◆ WORK INSTRUCTION: Return the whole listing exactly as written.
╭──
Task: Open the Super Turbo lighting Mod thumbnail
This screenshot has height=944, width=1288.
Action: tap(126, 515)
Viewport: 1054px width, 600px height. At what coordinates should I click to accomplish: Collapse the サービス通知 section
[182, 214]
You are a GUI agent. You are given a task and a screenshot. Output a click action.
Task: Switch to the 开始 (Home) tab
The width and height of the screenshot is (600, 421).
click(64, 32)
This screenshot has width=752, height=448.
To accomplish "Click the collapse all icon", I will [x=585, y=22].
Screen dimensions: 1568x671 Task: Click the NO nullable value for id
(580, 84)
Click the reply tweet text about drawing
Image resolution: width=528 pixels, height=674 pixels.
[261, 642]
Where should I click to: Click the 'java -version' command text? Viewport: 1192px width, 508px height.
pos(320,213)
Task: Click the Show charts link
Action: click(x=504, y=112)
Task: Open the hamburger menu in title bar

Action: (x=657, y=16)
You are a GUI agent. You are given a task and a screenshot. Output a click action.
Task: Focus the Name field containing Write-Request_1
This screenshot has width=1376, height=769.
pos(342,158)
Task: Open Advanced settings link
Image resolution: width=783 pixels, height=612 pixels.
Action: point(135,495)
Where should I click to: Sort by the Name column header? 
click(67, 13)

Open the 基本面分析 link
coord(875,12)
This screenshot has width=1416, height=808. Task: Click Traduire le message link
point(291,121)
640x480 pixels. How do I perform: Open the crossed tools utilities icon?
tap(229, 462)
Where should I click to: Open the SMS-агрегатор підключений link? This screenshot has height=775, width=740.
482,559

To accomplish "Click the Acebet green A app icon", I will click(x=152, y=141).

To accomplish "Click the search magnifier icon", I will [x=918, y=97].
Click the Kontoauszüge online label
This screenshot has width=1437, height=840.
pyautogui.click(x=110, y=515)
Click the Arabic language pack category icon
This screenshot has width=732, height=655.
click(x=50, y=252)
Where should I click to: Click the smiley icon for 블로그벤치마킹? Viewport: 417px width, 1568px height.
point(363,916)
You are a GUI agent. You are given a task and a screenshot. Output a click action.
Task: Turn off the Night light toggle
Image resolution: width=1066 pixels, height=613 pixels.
╰──
◆ OUTPUT OF THE EXERCISE:
Task: Open the Super Turbo lighting Mod thumbnail
This screenshot has height=944, width=1288.
Action: tap(126, 515)
Viewport: 1054px width, 600px height. At what coordinates should I click to accomplish: Collapse the サービス通知 section
[182, 214]
You are a GUI agent. You are given a task and a screenshot. Output a click action.
Task: Switch to the 开始 (Home) tab
The width and height of the screenshot is (600, 421).
click(64, 32)
This screenshot has width=752, height=448.
To accomplish "Click the collapse all icon", I will [x=585, y=22].
Screen dimensions: 1568x671 Task: Click the NO nullable value for id
(580, 84)
Click the reply tweet text about drawing
Image resolution: width=528 pixels, height=674 pixels.
[261, 642]
Where should I click to: Click the 'java -version' command text? Viewport: 1192px width, 508px height.
pos(320,213)
Task: Click the Show charts link
Action: click(x=504, y=112)
Task: Open the hamburger menu in title bar

Action: (x=657, y=16)
You are a GUI agent. You are given a task and a screenshot. Output a click action.
Task: Focus the Name field containing Write-Request_1
This screenshot has width=1376, height=769.
pos(342,158)
Task: Open Advanced settings link
Image resolution: width=783 pixels, height=612 pixels.
Action: point(135,495)
Where should I click to: Sort by the Name column header? 
click(67, 13)

Open the 基本面分析 link
coord(875,12)
This screenshot has width=1416, height=808. Task: Click Traduire le message link
point(291,121)
640x480 pixels. How do I perform: Open the crossed tools utilities icon?
tap(229, 462)
Where should I click to: Open the SMS-агрегатор підключений link? This screenshot has height=775, width=740.
482,559

To accomplish "Click the Acebet green A app icon", I will click(x=152, y=141).

To accomplish "Click the search magnifier icon", I will [x=918, y=97].
Click the Kontoauszüge online label
This screenshot has width=1437, height=840.
pyautogui.click(x=110, y=515)
Click the Arabic language pack category icon
This screenshot has width=732, height=655.
click(x=50, y=252)
Where should I click to: Click the smiley icon for 블로그벤치마킹? Viewport: 417px width, 1568px height.
point(363,916)
You are a GUI agent. You are given a task and a screenshot. Output a click action.
Task: Turn off the Night light toggle
Image resolution: width=1066 pixels, height=613 pixels.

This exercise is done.